Change in default fonts from options reverts in 6.4.5

Change in default fonts from tools- options- LO writer- Basic fonts [western] reverts when changed in 6.4.5 Linux after restart. Default is Liberation Serif. Please confirm.

Works for me (LO 6.4.5.2, Fedora 32, Plasma desktop)

By chance, did you change paragraph style Default Style in your default template? Changes there override those of Tools>Options.

Works for me on openSUSE 15.2, LibreOffice 6.4.5.2. Plasma desktop.

@ajlittoz You got it, it was a sniper shot!
Actually I had created a custom template, deleted it and then wished to switch back to default, I was wondering how to do that. ‘Manage templates’ box was open in front of me and I wasn’t seeing any ‘Default’ button, so I was wondering. Then I saw a template named ‘Default’ and in absense of any other apparent option, I thought this must be it and set that as default though feeling something doesn’t look okay at the same time.
But that ‘default’ was not default! Rather, by deleting my template it automatically went back to default.
I think this confusion can be suggested as design improvement to the respective team to not name templates as ‘default’. Or teach me why are they named ‘default’ if that has a purpose?

And I forgot to say ‘thank you’, Thank you everybody.

Please retag to erase meta which means your question is related to the AskLO site.

I reopened the question to answer it, because even upvoting a comment does not count as answering and the question remains in the “unanswered” category.

Defaults in Writer are organised in a hierarchy, allowing for simple to sophisticated way of customising it (from newbie to expert skills).

At the deepest level, Tools>Options, LibreOffice Writer>… (various items) set very global settings which are saved in the user profile. The settings survive session close and are available for all new documents. Amongst these, Basic Fonts (Western) define font face and size for various “primary” built-in paragraph styles.

Above this level, the styles provide more possibilities and flexibility. Since the paragraph (and character) styles form an inheritance tree, the attributes set in an ancestor also apply to descendant styles unless this attribute is overridden in a descendant.

Paragraph style Default Style is the ancestor of all other styles and its sole purpose is to set default for all others. This is why it should not be used to write text (the “standard” text style in Writer is Text Body).

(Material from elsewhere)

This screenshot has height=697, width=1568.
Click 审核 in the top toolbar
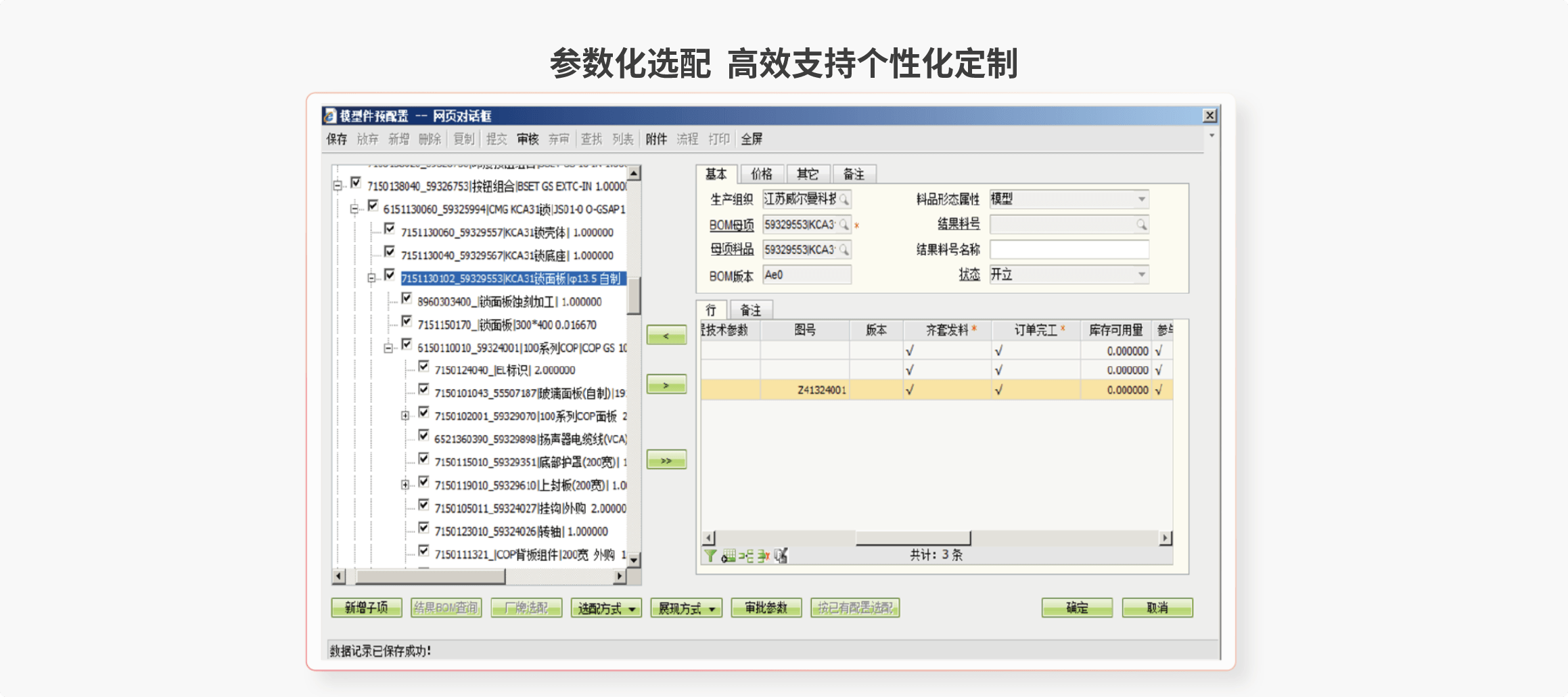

If font face is set in Default Style, this overrides the setting in Tools>Options, LibreOffice Writer>Basic Fonts (Western).

Unless you take special measure, changing paragraph styles has effect only in the current document.

To make your style collection available for all new documents (and thus have it as your user-defaults), store them in a template document and make this template the default.

From this explanation, changing Tools>Options, LibreOffice Writer>Basic Fonts (Western) is ineffective when you have a personal template with a modified Default Style paragraph style.

To show the community your question has been answered, click the ✓ next to the correct answer, and “upvote” by clicking on the ^ arrow of any helpful answers. These are the mechanisms for communicating the quality of the Q&A on this site. Thanks!

Paragraph style Default Style is the ancestor of all other styles

To add to various sophisticated ways of customization, you may also create other top-level (not inheriting from anything) paragraph styles, thus creating a “forest” of style hierarchies (not a single hierarchy tree) in your document/template.

I think this confusion can be suggested as design improvement to the respective team to not name templates as ‘default’: why do we have templates named ‘default’?

Having a template named as “Default” is a good way to tell user this is the one used by LO in absence of other customisation. Of course, if you designate another one as your preferred user-default, the name no longer makes sense.

I have not attempted to do this, but you can right-click and Delete it. If you want to experiment this track, create first an independent account on your computer and make your tests under this account. I think the Default template designation is kept in the user profile so deletion would not delete the physical file (which is anyway in system protected directory). Delete really deletes templates in user-defined template directories. Consequently, be careful.